After propensity score matching, 2,000 patients (1,000 SGLT2 inhibitor users and 1,000 nonusers) were included for analysis. The patients (mean age, 60.9 years; male, 71.3 percent; mean BMI, 26.2 kg/m2) had longstanding T2DM (mean duration, 12.6 years) and mean HbA1c of 8.5 percent, and the majority were on metformin (87.3 percent) and sulphonylureas (64.5 percent). In addition, most patients were on entecavir (82.8 percent) for CHB treatment. Among those on NAs, mean treatment duration was 59.5 months. Hepatic steatosis was present in 56.5 percent vs 52.4 percent of SGLT2 inhibitor users vs nonusers, while cirrhosis was present in 24.3 percent of the overall cohort. Empagliflozin was the most commonly used SGLT2 inhibitor (65.1 percent), followed by dapagliflozin (34.7 percent).
After a median follow-up of 17 months, patients who received SGLT2 inhibitors were found to have a significantly lower risk of incident HCC vs those who did not (incidence rate, 1.39 vs 2.52 cases/100 person-years; hazard ratio [HR], 0.54; 95 percent confidence interval [CI], 0.33–0.88; p=0.013).
“The association remained consistent when stratified by sex [HR, 0.48 (95 percent CI, 0.28–0.83) for male vs HR, 0.94 (95 percent CI, 0.30–2.91) for female], age below or ≥65 years [HR, 0.70 (95 percent CI, 0.37–1.30) vs HR, 0.38 (95 percent CI, 0.17–0.83)], HbA1c below or ≥7.5 percent [HR, 0.44 (0.12–1.59) vs HR, 0.52 (95 percent CI, 0.30–0.87)], diabetes duration below or ≥10 years [HR, 0.24 (95 percent CI, 0.08–0.72) vs HR, 0.71 (95 percent CI, 0.41–1.24)], presence or absence of cirrhosis at baseline [HR, 0.48 (95 percent CI, 0.21–1.12) vs HR, 0.55 (95 percent CI, 0.30–1.00)], presence or absence of steatosis at baseline [HR, 0.58 (95 percent CI, 0.17–1.99) vs HR, 0.92 (95 percent CI, 0.33–2.55)], whether NAs were already in use at baseline or initiated during the observation period [HR, 0.49 (95 percent CI, 0.26–0.92) vs HR, 0.65 (95 percent CI, 0.30–1.38)], and baseline use vs nonuse of DPP4 inhibitors [HR, 0.48 (95 percent CI, 0.24–0.95) vs HR, 0.60 (95 percent CI, 0.30–1.18)], insulin [HR, 0.84 (95 percent CI, 0.43–1.64) vs HR, 0.35 (95 percent CI, 0.17–0.72)], and glitazones [HR, not applicable due to only 1 HCC event in the SGLT2 inhibitor group vs HR, 0.64 (95 percent CI, 0.38–1.06)] [all pinteraction>0.05],” the researchers reported.

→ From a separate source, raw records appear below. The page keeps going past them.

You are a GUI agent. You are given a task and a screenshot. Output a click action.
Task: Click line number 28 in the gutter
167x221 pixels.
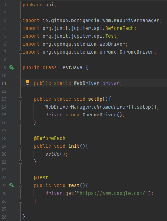[4, 217]
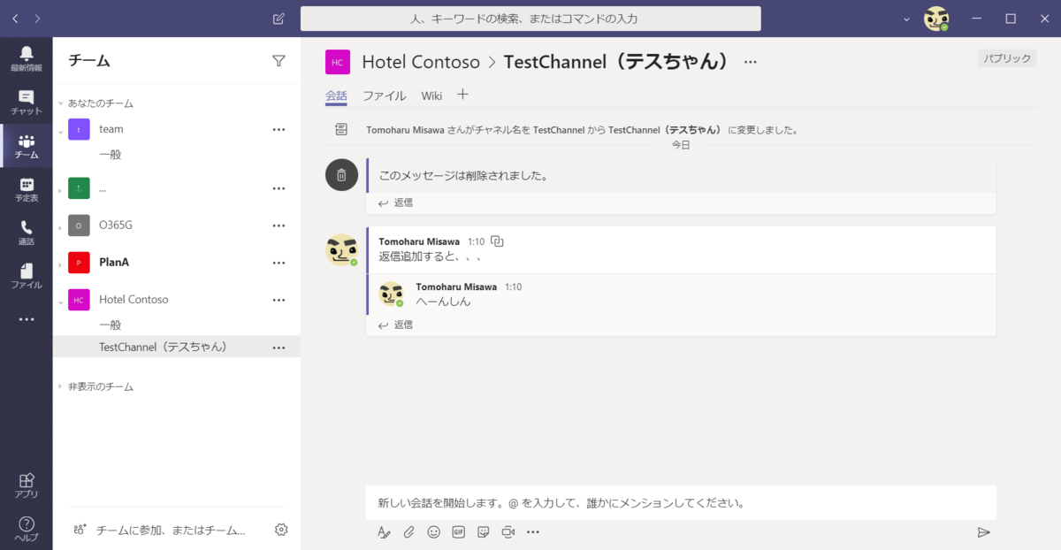Open the Sticker picker

483,531
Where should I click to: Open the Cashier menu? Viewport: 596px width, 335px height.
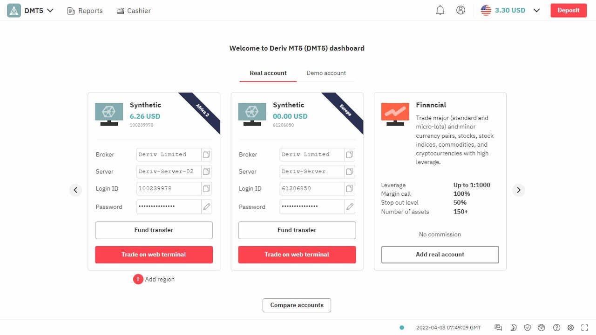(x=134, y=11)
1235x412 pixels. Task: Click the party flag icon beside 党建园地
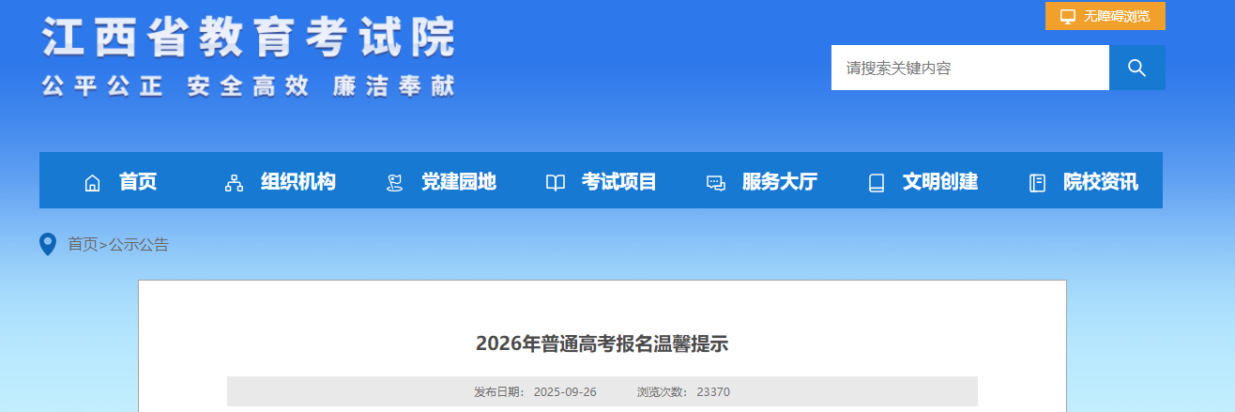(395, 183)
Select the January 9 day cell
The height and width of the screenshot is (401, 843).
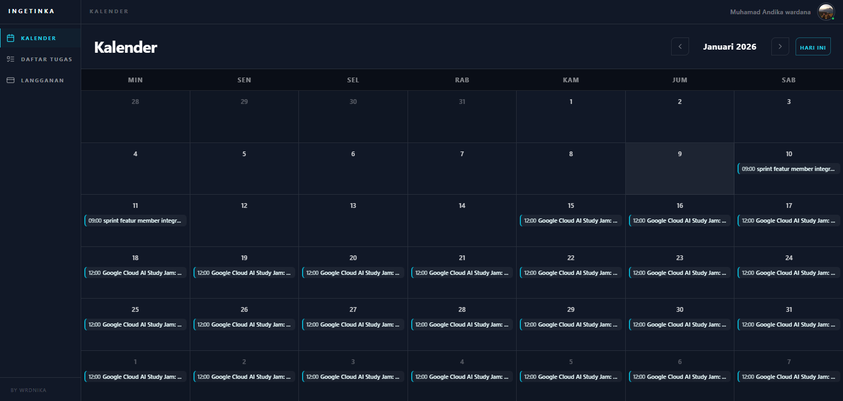click(x=680, y=169)
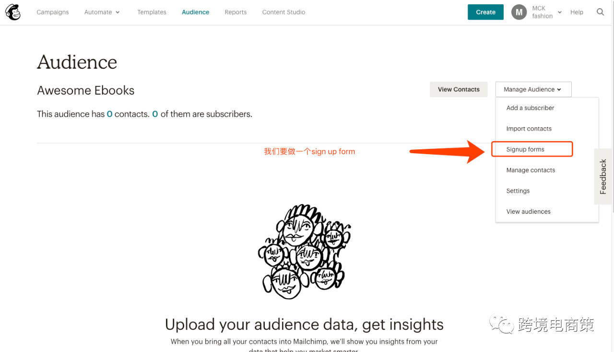Go to the Templates tab
The height and width of the screenshot is (352, 614).
pos(152,12)
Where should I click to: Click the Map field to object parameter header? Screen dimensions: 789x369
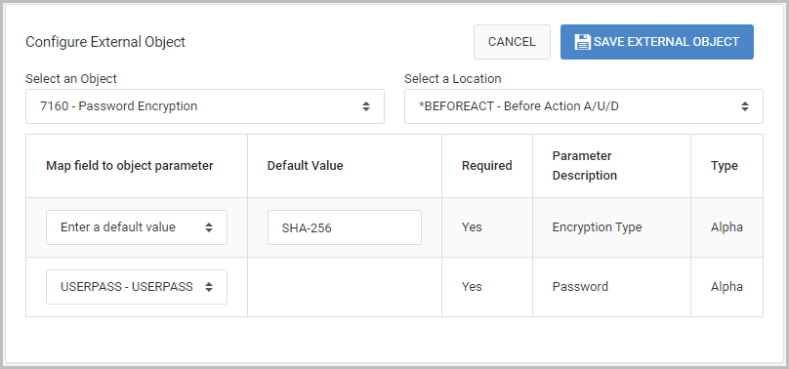(x=129, y=165)

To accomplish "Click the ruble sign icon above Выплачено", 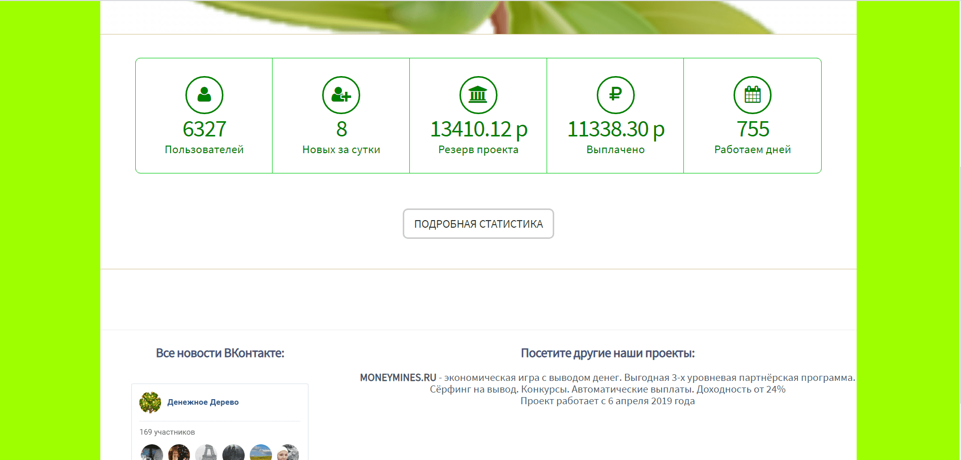I will coord(615,95).
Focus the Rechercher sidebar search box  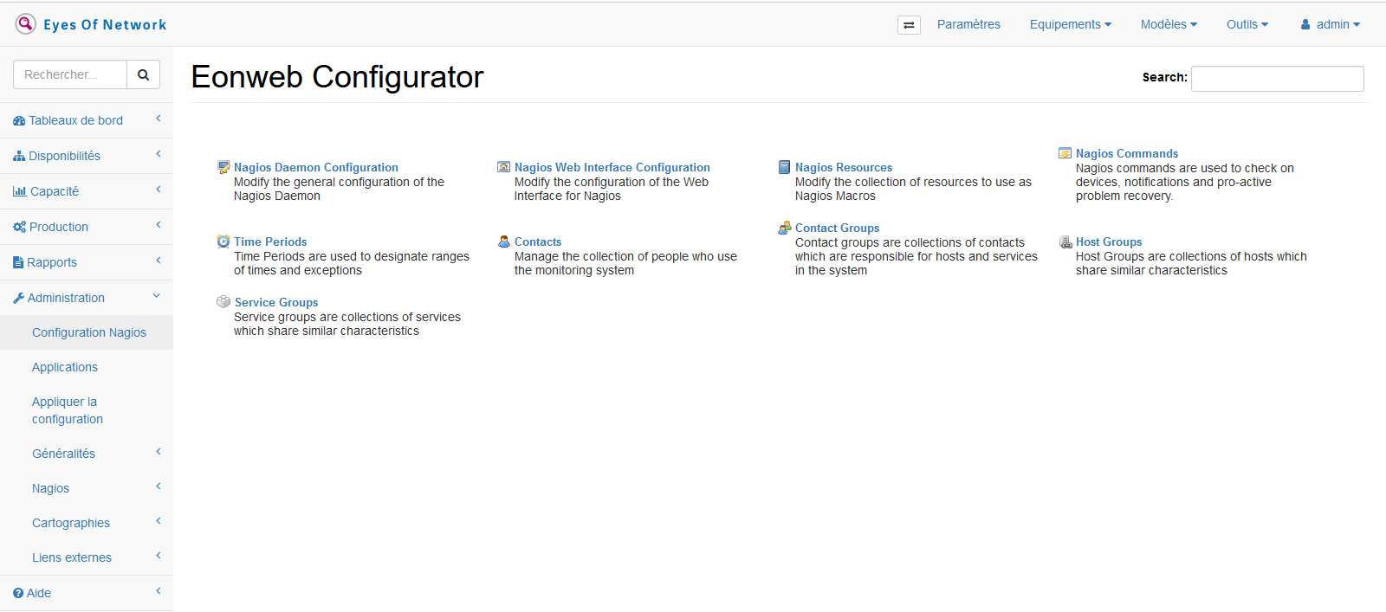[70, 74]
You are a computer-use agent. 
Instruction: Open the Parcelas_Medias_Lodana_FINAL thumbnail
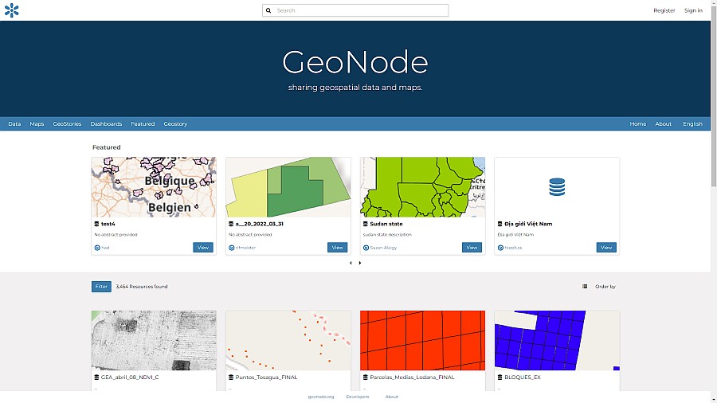point(422,340)
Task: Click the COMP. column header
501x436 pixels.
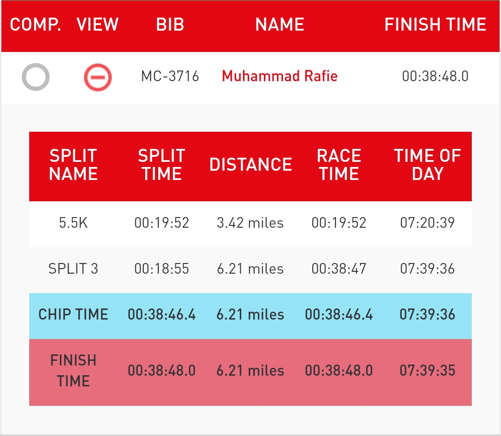Action: [35, 25]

“Our current findings provided clinical evidence to support preclinical observations and demonstrated that SGLT2 inhibitor use was associated with a reduced risk of incident HCC in patients with coexisting T2DM and CHB – a clinically relevant study population at high risk of developing HCC,” they noted, adding that this potential additional benefit of SGLT2 inhibitors beyond cardiorenal protection requires validation and confirmation in further studies.